* [Work to complete]: Please rewrite the records below as a JSON list of strings, one string per line, leaving out blank lines.

* [Supplied records]:

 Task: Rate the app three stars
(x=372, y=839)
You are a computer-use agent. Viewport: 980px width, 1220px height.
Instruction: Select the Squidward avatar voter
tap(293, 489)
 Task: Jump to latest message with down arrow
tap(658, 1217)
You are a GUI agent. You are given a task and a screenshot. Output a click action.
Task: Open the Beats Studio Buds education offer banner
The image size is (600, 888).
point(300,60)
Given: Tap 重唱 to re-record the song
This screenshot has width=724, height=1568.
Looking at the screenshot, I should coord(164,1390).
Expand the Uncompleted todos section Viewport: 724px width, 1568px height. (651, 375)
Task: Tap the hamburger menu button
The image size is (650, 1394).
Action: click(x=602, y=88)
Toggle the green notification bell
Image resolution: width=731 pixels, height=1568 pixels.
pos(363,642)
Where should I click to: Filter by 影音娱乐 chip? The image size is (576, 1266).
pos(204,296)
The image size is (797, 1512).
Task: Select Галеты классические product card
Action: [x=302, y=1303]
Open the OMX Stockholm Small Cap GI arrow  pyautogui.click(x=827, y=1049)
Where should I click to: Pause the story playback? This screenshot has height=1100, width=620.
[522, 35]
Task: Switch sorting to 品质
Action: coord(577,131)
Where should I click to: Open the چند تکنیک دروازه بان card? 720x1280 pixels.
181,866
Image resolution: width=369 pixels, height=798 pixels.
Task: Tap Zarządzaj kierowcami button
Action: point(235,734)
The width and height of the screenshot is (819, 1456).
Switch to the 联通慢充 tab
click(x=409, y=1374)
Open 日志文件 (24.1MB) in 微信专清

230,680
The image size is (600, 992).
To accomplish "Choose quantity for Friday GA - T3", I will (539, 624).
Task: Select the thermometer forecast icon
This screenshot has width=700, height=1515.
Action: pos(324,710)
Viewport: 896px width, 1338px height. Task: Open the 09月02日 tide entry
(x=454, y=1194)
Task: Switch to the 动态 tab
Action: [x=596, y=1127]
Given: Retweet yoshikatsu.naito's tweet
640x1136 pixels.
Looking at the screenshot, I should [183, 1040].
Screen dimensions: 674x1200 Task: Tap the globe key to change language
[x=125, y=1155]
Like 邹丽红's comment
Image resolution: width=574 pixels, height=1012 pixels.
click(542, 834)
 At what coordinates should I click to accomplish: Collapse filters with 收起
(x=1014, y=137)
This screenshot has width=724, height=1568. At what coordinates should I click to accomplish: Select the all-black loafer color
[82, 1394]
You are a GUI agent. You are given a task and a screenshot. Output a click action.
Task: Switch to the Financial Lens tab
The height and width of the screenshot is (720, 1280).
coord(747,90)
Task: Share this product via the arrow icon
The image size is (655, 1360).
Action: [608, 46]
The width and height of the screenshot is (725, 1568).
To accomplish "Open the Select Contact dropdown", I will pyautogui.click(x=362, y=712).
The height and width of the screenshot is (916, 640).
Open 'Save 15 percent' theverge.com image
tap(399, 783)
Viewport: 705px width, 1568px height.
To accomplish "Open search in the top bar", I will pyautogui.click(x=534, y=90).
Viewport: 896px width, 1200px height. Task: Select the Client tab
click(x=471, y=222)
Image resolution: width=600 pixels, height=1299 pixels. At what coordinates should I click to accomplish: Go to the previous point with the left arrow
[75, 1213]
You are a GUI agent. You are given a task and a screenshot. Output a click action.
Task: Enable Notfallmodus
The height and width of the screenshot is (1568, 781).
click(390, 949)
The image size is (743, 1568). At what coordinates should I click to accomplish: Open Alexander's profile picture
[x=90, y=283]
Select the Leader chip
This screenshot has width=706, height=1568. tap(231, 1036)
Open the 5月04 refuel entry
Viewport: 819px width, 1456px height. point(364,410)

* [Solution to this problem]:
[
  " Task: Rate the app three stars",
  "(x=372, y=839)",
  "You are a computer-use agent. Viewport: 980px width, 1220px height.",
  "Instruction: Select the Squidward avatar voter",
  "tap(293, 489)",
  " Task: Jump to latest message with down arrow",
  "tap(658, 1217)",
  "You are a GUI agent. You are given a task and a screenshot. Output a click action.",
  "Task: Open the Beats Studio Buds education offer banner",
  "The image size is (600, 888).",
  "point(300,60)",
  "Given: Tap 重唱 to re-record the song",
  "This screenshot has width=724, height=1568.",
  "Looking at the screenshot, I should coord(164,1390).",
  "Expand the Uncompleted todos section Viewport: 724px width, 1568px height. (651, 375)",
  "Task: Tap the hamburger menu button",
  "The image size is (650, 1394).",
  "Action: click(x=602, y=88)",
  "Toggle the green notification bell",
  "Image resolution: width=731 pixels, height=1568 pixels.",
  "pos(363,642)",
  "Where should I click to: Filter by 影音娱乐 chip? The image size is (576, 1266).",
  "pos(204,296)",
  "The image size is (797, 1512).",
  "Task: Select Галеты классические product card",
  "Action: [x=302, y=1303]",
  "Open the OMX Stockholm Small Cap GI arrow  pyautogui.click(x=827, y=1049)",
  "Where should I click to: Pause the story playback? This screenshot has height=1100, width=620.",
  "[522, 35]",
  "Task: Switch sorting to 品质",
  "Action: coord(577,131)",
  "Where should I click to: Open the چند تکنیک دروازه بان card? 720x1280 pixels.",
  "181,866",
  "Image resolution: width=369 pixels, height=798 pixels.",
  "Task: Tap Zarządzaj kierowcami button",
  "Action: point(235,734)",
  "The width and height of the screenshot is (819, 1456).",
  "Switch to the 联通慢充 tab",
  "click(x=409, y=1374)",
  "Open 日志文件 (24.1MB) in 微信专清",
  "230,680",
  "The image size is (600, 992).",
  "To accomplish \"Choose quantity for Friday GA - T3\", I will (539, 624).",
  "Task: Select the thermometer forecast icon",
  "This screenshot has width=700, height=1515.",
  "Action: pos(324,710)",
  "Viewport: 896px width, 1338px height. Task: Open the 09月02日 tide entry",
  "(x=454, y=1194)",
  "Task: Switch to the 动态 tab",
  "Action: [x=596, y=1127]",
  "Given: Retweet yoshikatsu.naito's tweet",
  "640x1136 pixels.",
  "Looking at the screenshot, I should [183, 1040].",
  "Screen dimensions: 674x1200 Task: Tap the globe key to change language",
  "[x=125, y=1155]",
  "Like 邹丽红's comment",
  "Image resolution: width=574 pixels, height=1012 pixels.",
  "click(542, 834)",
  " At what coordinates should I click to accomplish: Collapse filters with 收起",
  "(x=1014, y=137)",
  "This screenshot has width=724, height=1568. At what coordinates should I click to accomplish: Select the all-black loafer color",
  "[82, 1394]",
  "You are a GUI agent. You are given a task and a screenshot. Output a click action.",
  "Task: Switch to the Financial Lens tab",
  "The height and width of the screenshot is (720, 1280).",
  "coord(747,90)",
  "Task: Share this product via the arrow icon",
  "The image size is (655, 1360).",
  "Action: [608, 46]",
  "The width and height of the screenshot is (725, 1568).",
  "To accomplish \"Open the Select Contact dropdown\", I will pyautogui.click(x=362, y=712).",
  "The height and width of the screenshot is (916, 640).",
  "Open 'Save 15 percent' theverge.com image",
  "tap(399, 783)",
  "Viewport: 705px width, 1568px height.",
  "To accomplish \"Open search in the top bar\", I will pyautogui.click(x=534, y=90).",
  "Viewport: 896px width, 1200px height. Task: Select the Client tab",
  "click(x=471, y=222)",
  "Image resolution: width=600 pixels, height=1299 pixels. At what coordinates should I click to accomplish: Go to the previous point with the left arrow",
  "[75, 1213]",
  "You are a GUI agent. You are given a task and a screenshot. Output a click action.",
  "Task: Enable Notfallmodus",
  "The height and width of the screenshot is (1568, 781).",
  "click(390, 949)",
  "The image size is (743, 1568). At what coordinates should I click to accomplish: Open Alexander's profile picture",
  "[x=90, y=283]",
  "Select the Leader chip",
  "This screenshot has width=706, height=1568. tap(231, 1036)",
  "Open the 5月04 refuel entry",
  "Viewport: 819px width, 1456px height. point(364,410)"
]